A Real Motorcycle by Ering Moure

 just fuck, yowza! hey!
**********************
A Real Motorcycle by Erin Moure
Unspeakable. The word that fills up the
poem, that the head
tries to excise.
At 6 a.m., the wet lion. Its sewn plush face
on the porch rail in the rain.
Heavy rains later, & maybe a thunderstorm.
12 or 13 degrees.

Inside: an iris, candle, poster of the
many-breasted Artemis in a stone hat
from Anatolia

A little pedal steel guitar

A photograph of her at a table by the sea,
her shoulder blocked by the red geranium.
The sea tho invisible can be smelled by the casual watcher
Incredible salt air
in my throat when I see her.

"Suddenly you discover that you'll spend your entire life
in disorder; it's all that you have; you must learn to live
with it."

2

Four tanks, & the human white-shirted body
stopped on June 5 in Place Tian an Men.

Or "a red pullover K-Way." There is not much time left
to say these things.

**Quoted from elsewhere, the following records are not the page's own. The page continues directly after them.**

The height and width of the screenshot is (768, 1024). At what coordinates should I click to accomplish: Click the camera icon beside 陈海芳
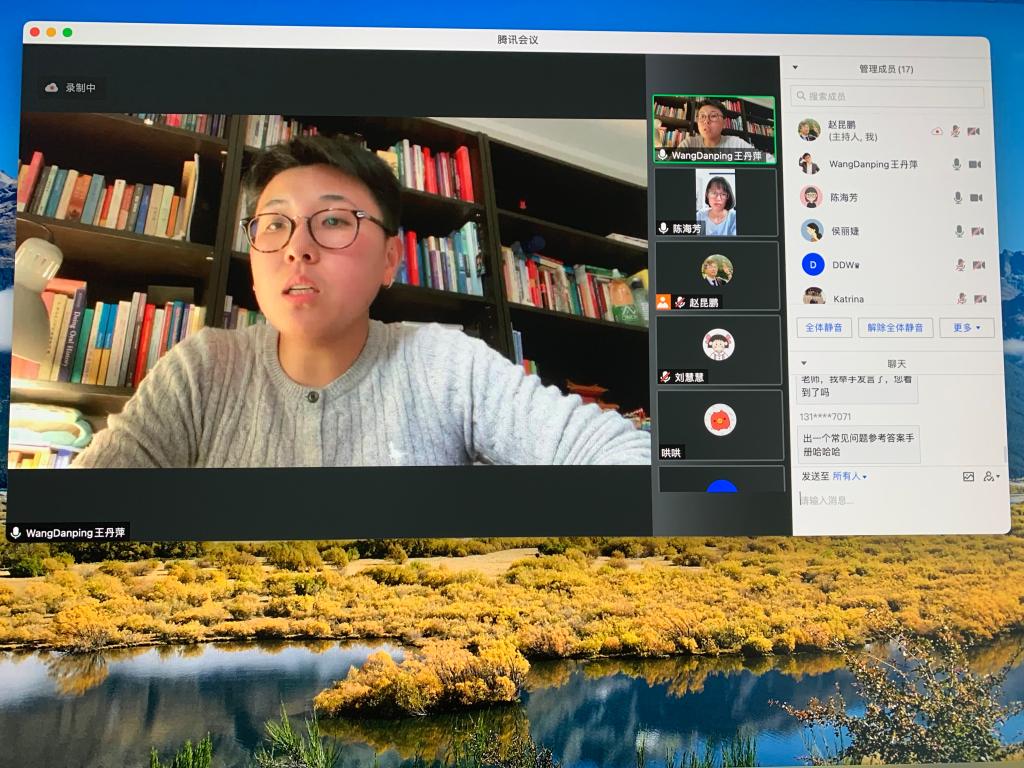975,198
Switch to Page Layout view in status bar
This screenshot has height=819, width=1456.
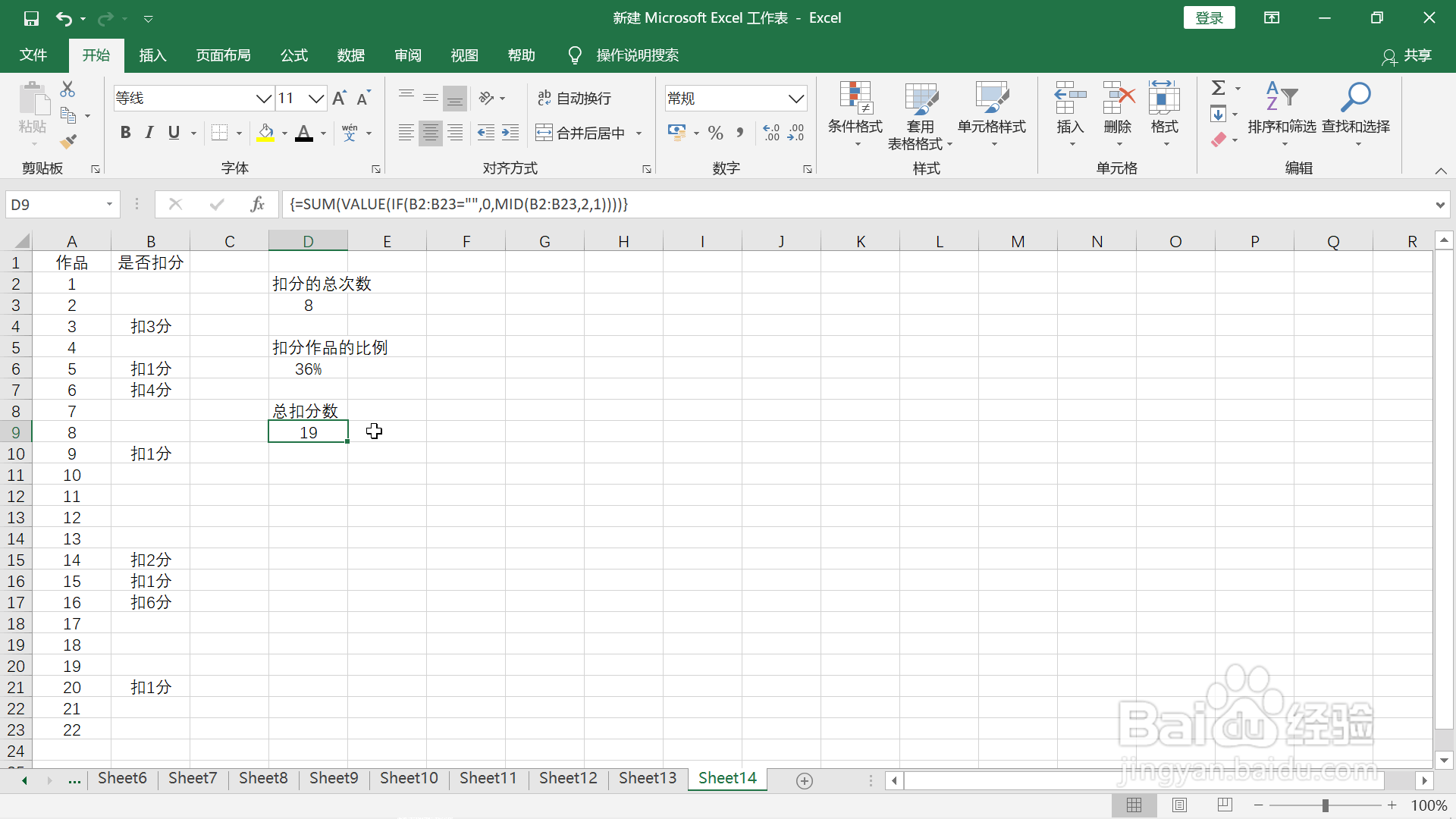(1179, 805)
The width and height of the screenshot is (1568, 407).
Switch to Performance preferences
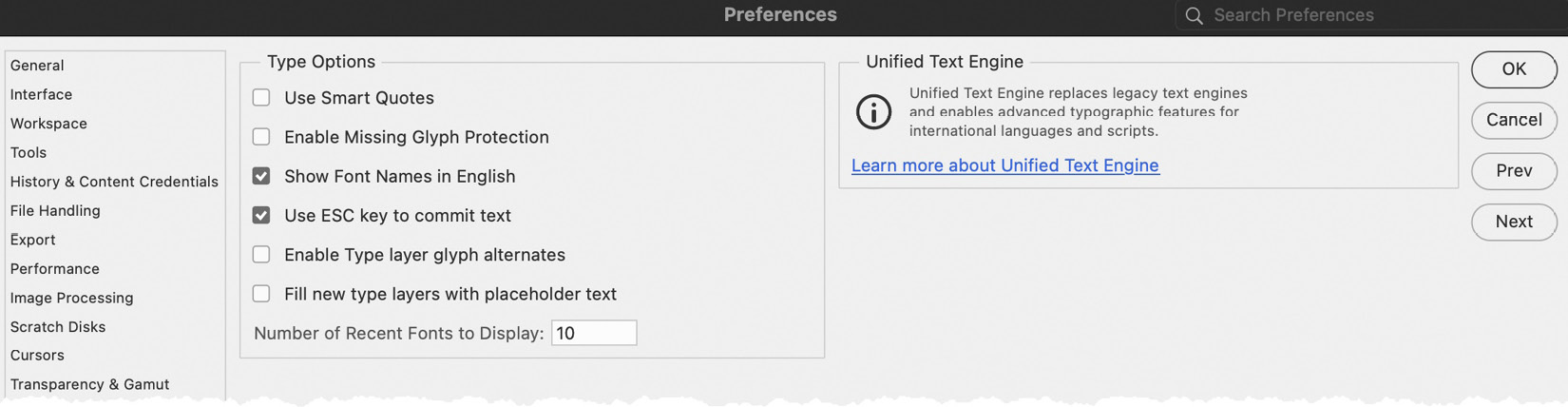click(54, 268)
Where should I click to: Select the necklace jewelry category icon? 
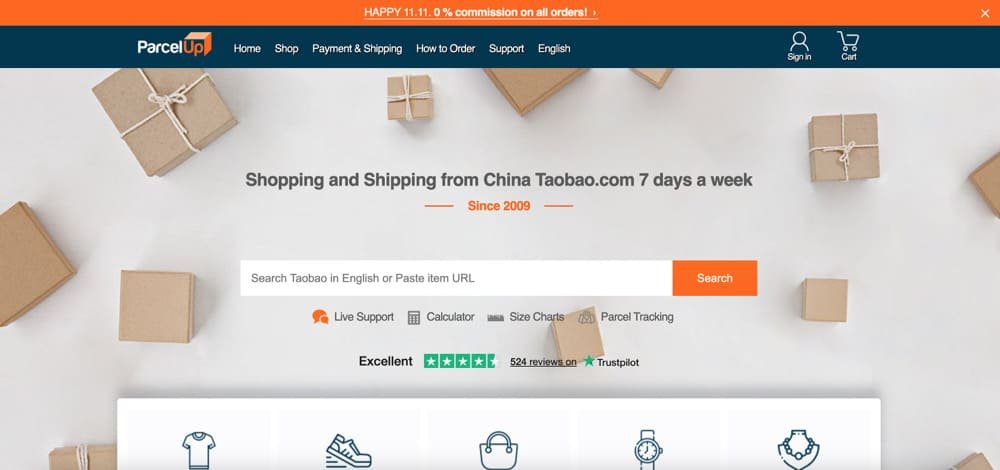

The urgency of that,

desire that dogged the body all winter
& has scarcely left,
now awaits the lilacs, their small white bunches.
Gaily.
As if their posies will light up
the curious old intentional bruise.

Adjective, adjective, adjective, noun!

3

Or just, lilac moon.

What we must, & cannot, excise from the head.
Her hand holding, oh, The New Path to the Waterfall?
Or the time I walked in too quickly, looked up
at her shirtless, grinning.
Pulling her down into the front of me, silly!
Sitting down sudden to make a lap for her...
Kissing the back of her leg.

4

Actually the leg kiss was a dream, later enacted
we laughed at it,
why didn't you do it
she said
when you thought of it.

The excisable thought, later
desired or
necessary.
Or shuddered at, in memory.

Later, it is repeated for the cameras
with such unease.

& now, stuck in the head.
Like running the motorcycle full-tilt into the hay bales.
What is the motorcycle doing in the poem

A. said.

It's an image, E. said back.
It's a crash in the head, she said.

It's a real motorcycle.


Afterthought 1

0 excise this: her back turned,
she concentrates on something
in a kitchen sink,
& I sit behind her,
running my fingers on
the table edge.

0 excise this.


Afterthought 2

& after, excise, excise.
If the source of the pain could be located
using geological survey equipment.
Into the sedimentary layers, the slippage,
the surge of the igneous intrusion.
Or the flat bottom of the former sea
I grew up on,
Running the motorcycle into the round
bay bales.
Hay grass poking the skin.
The back wet.

Hey, I shouted,
Her back turned to me, its location
now visible only in the head.

When I can't stand it,
I invent anything, even memories.

She gets up, hair stuck with hay.

I invented this. Yeow.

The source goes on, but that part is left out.